INFORMATION GIVEN:
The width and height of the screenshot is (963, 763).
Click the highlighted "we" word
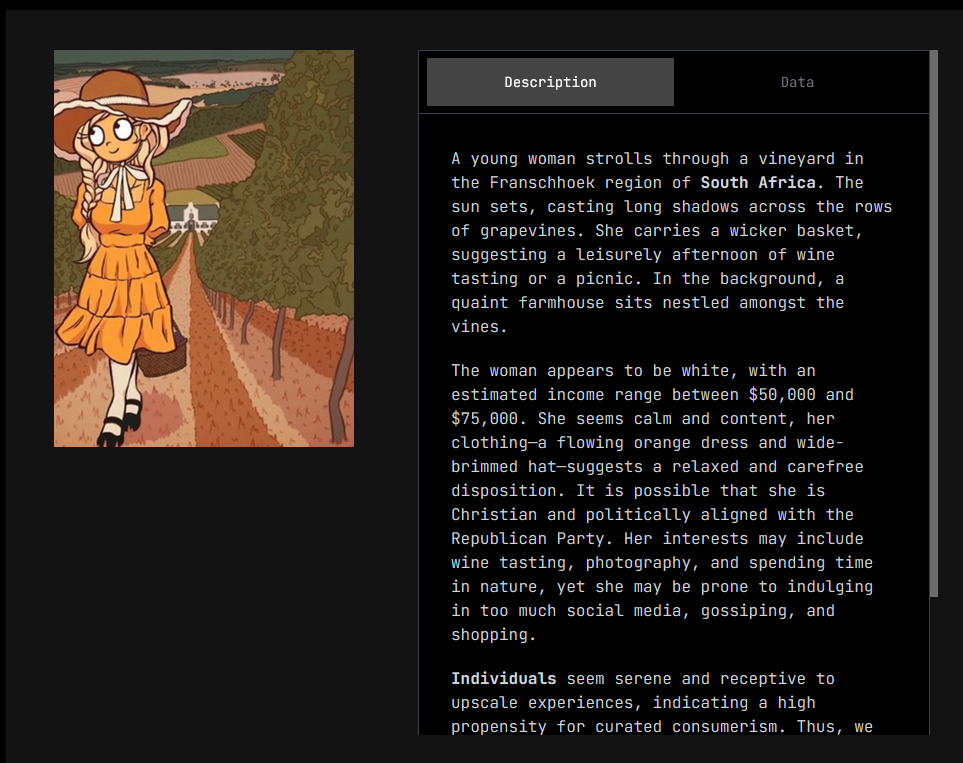click(x=863, y=727)

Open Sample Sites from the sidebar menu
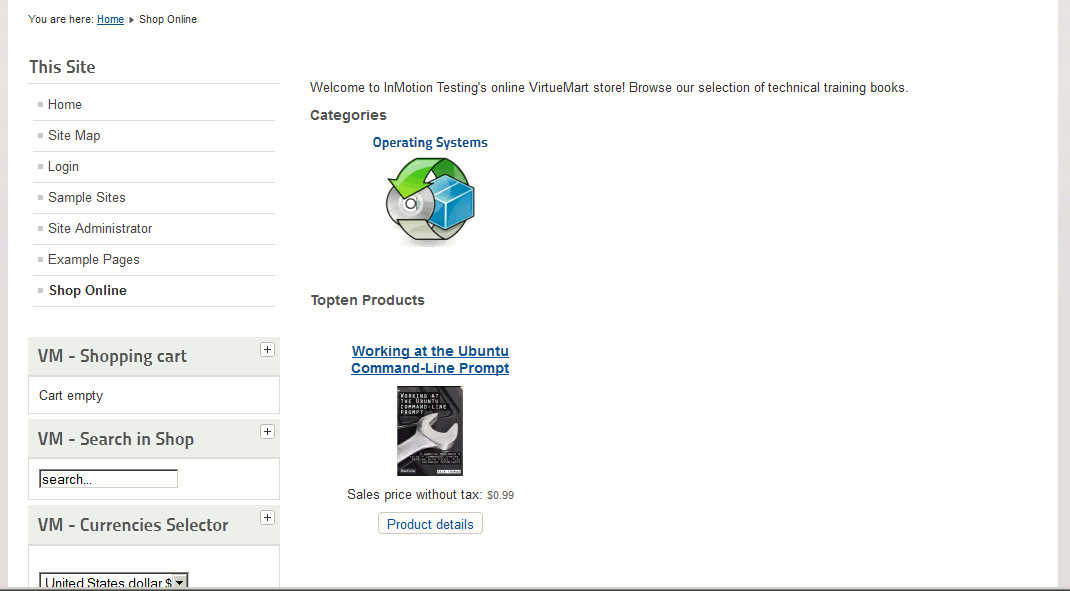(87, 197)
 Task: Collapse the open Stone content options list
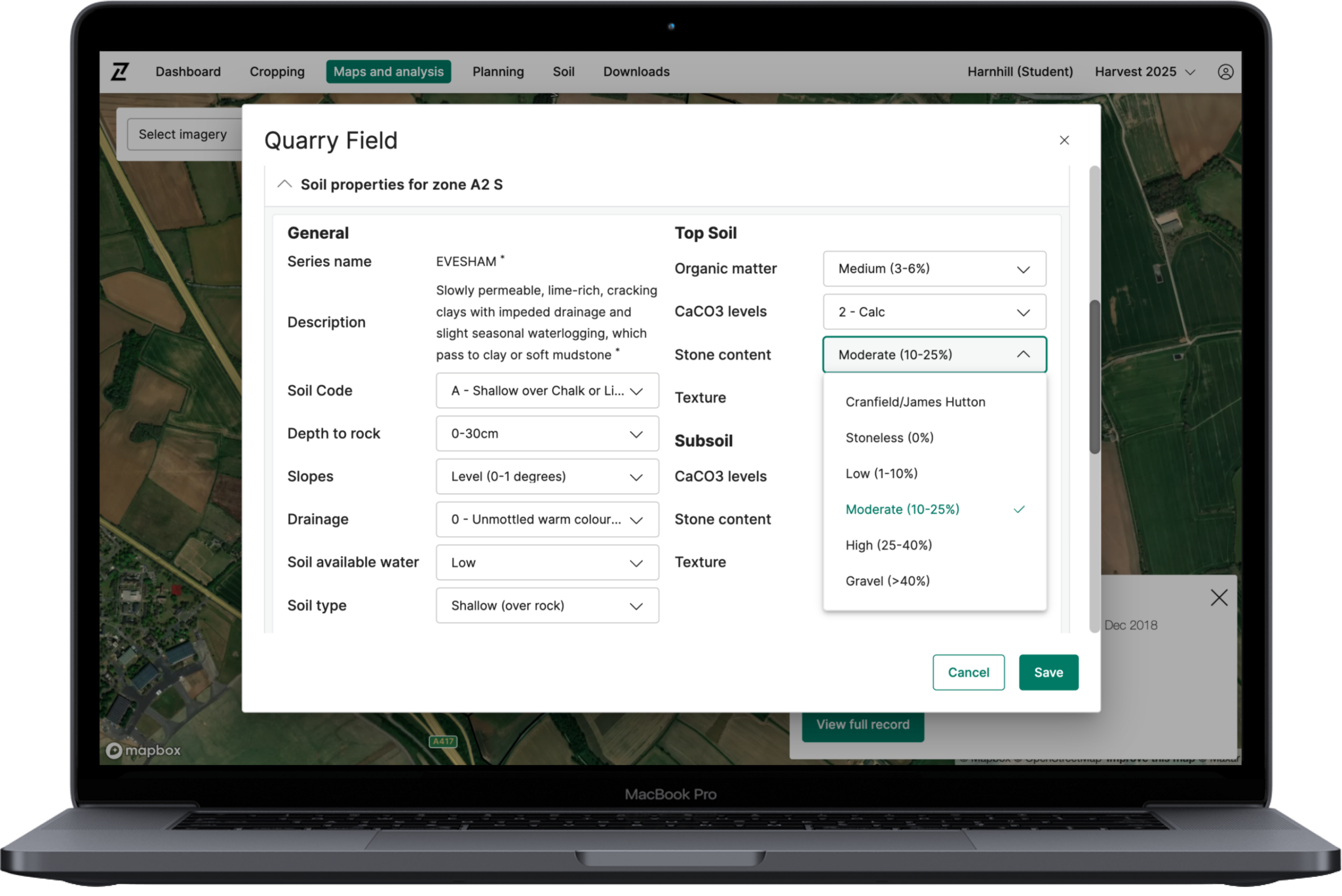[934, 354]
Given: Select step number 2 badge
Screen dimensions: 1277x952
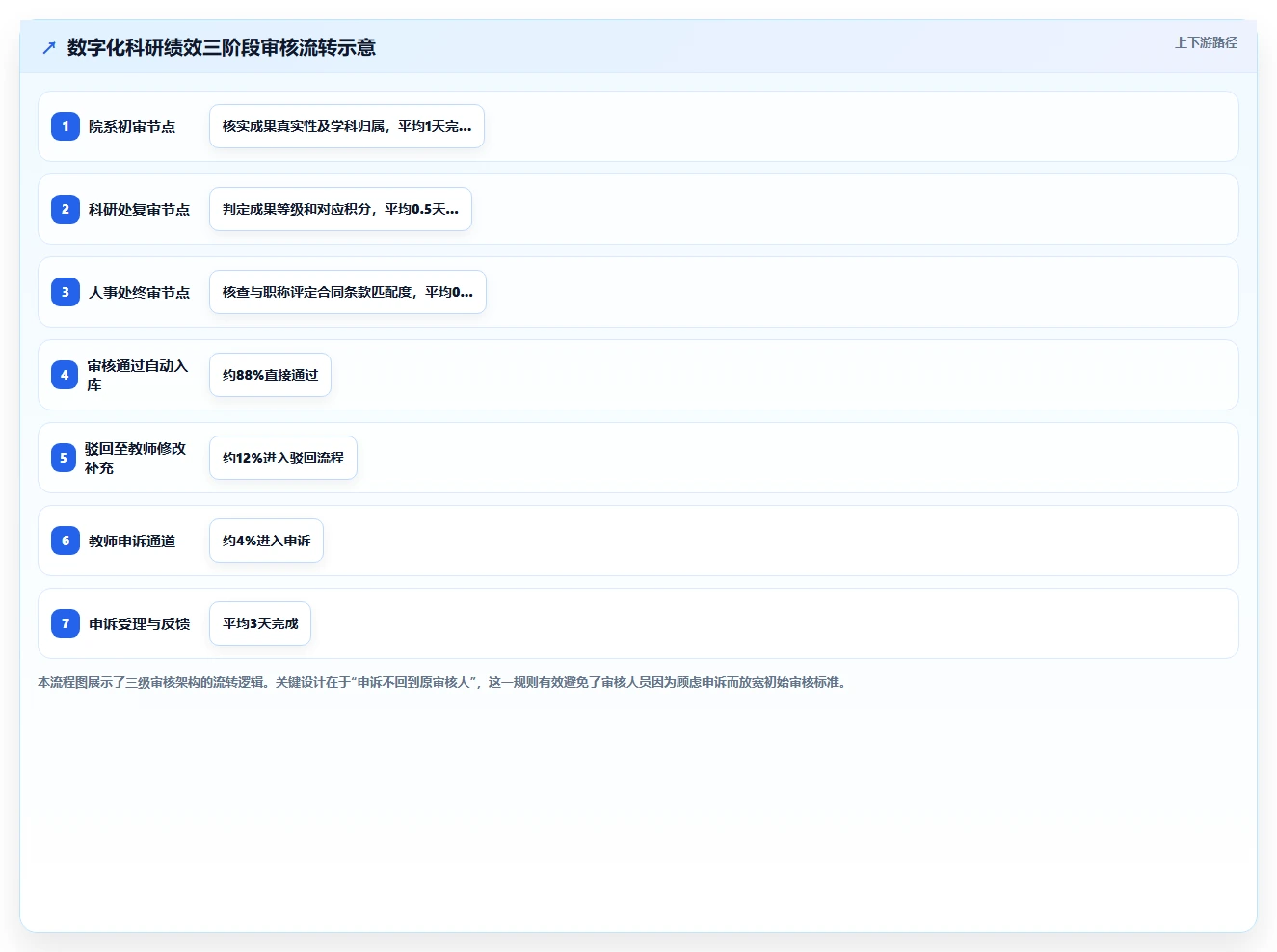Looking at the screenshot, I should coord(66,209).
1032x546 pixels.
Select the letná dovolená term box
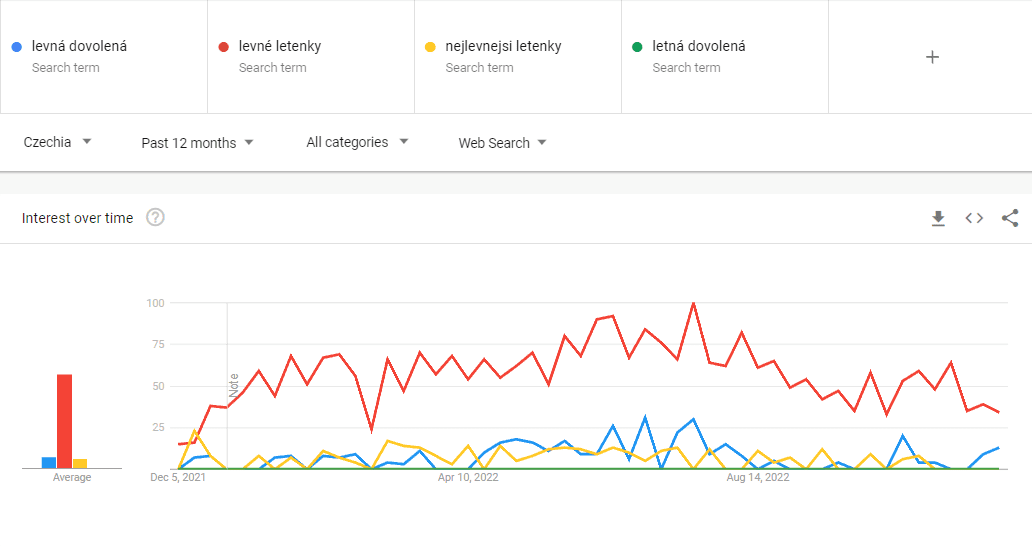pos(725,57)
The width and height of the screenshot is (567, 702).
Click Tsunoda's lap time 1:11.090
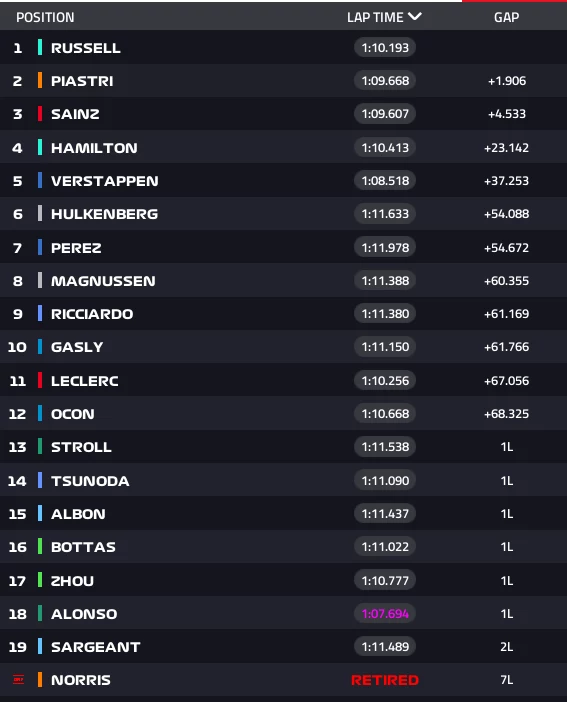pos(385,480)
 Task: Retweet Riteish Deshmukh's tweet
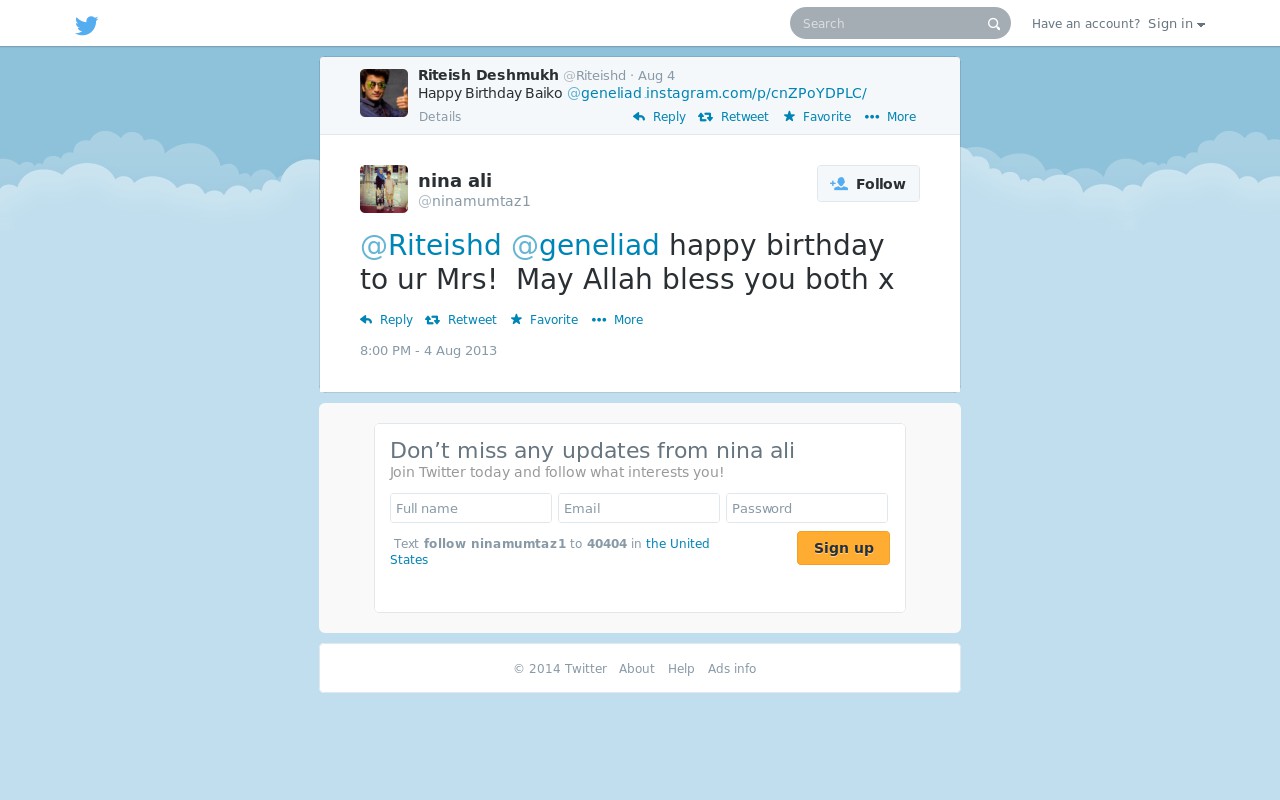pyautogui.click(x=733, y=117)
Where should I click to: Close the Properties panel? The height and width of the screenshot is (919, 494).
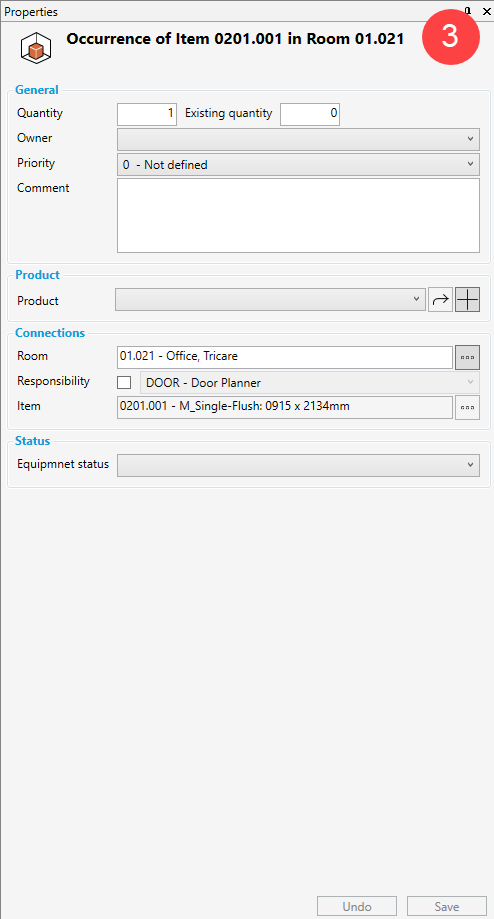[486, 11]
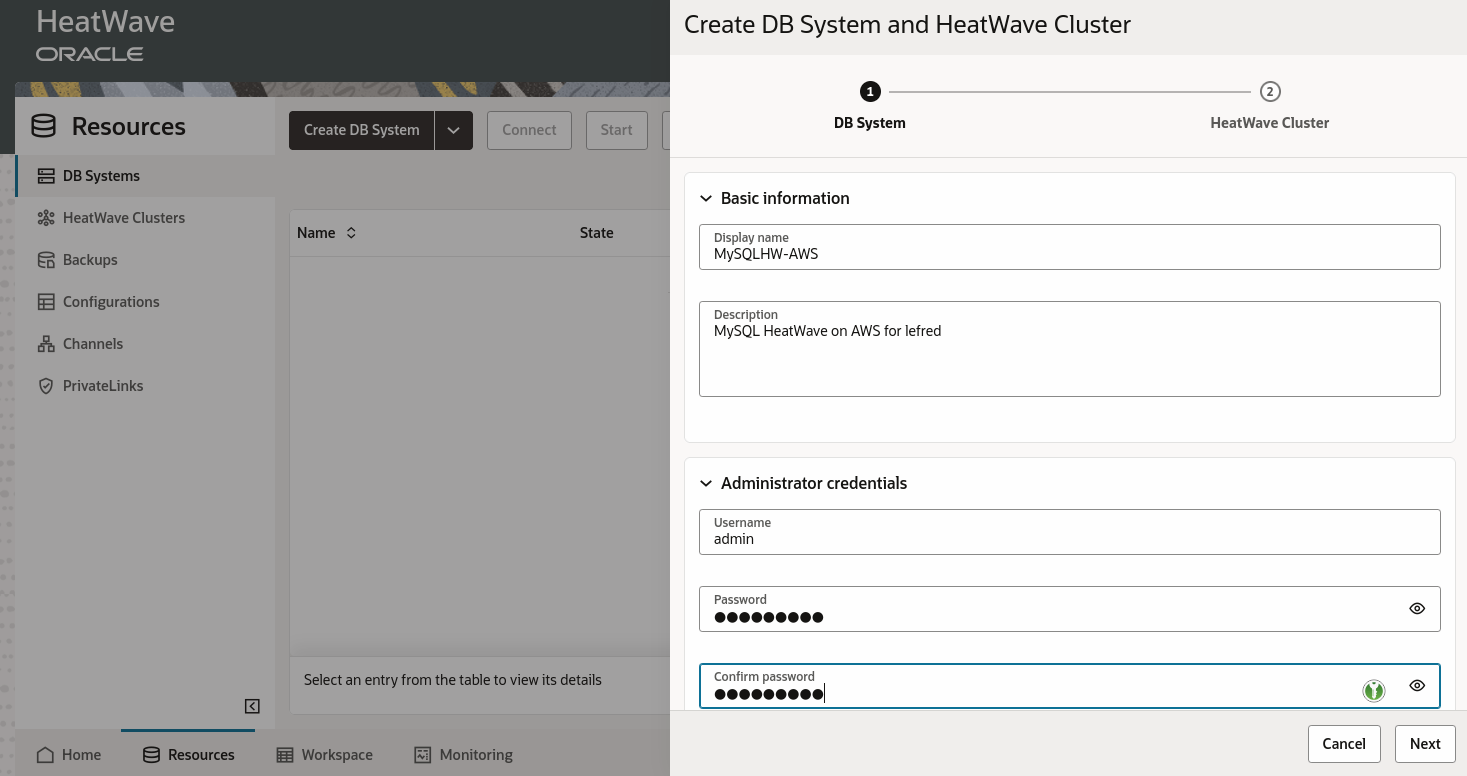
Task: Collapse the Administrator credentials section
Action: 706,483
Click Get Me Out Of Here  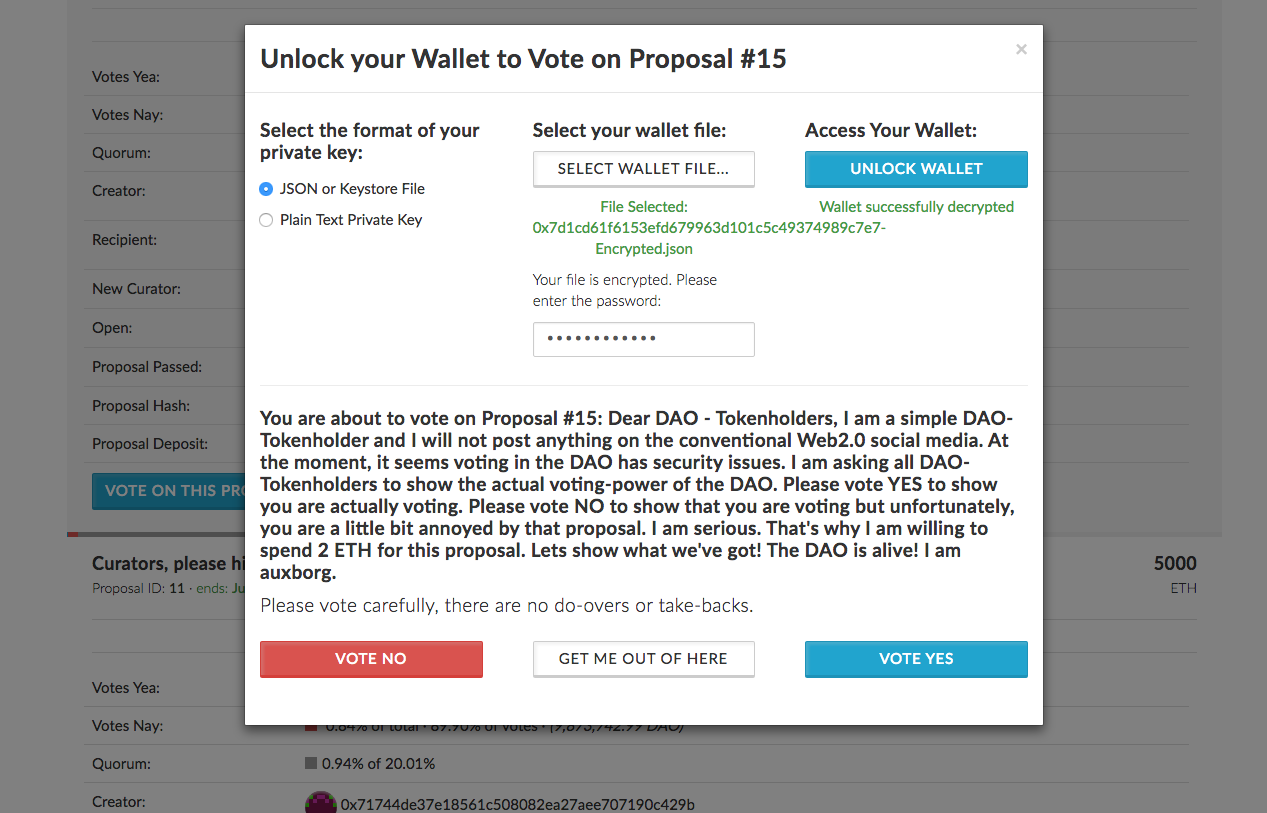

DESCRIPTION OF THE TASK:
Locate each line in the records above that contains the word "Collapse", and copy those lines.

WRITTEN ANSWER:
 Task: Collapse the open Stone content options list
Task: Collapse the Administrator credentials section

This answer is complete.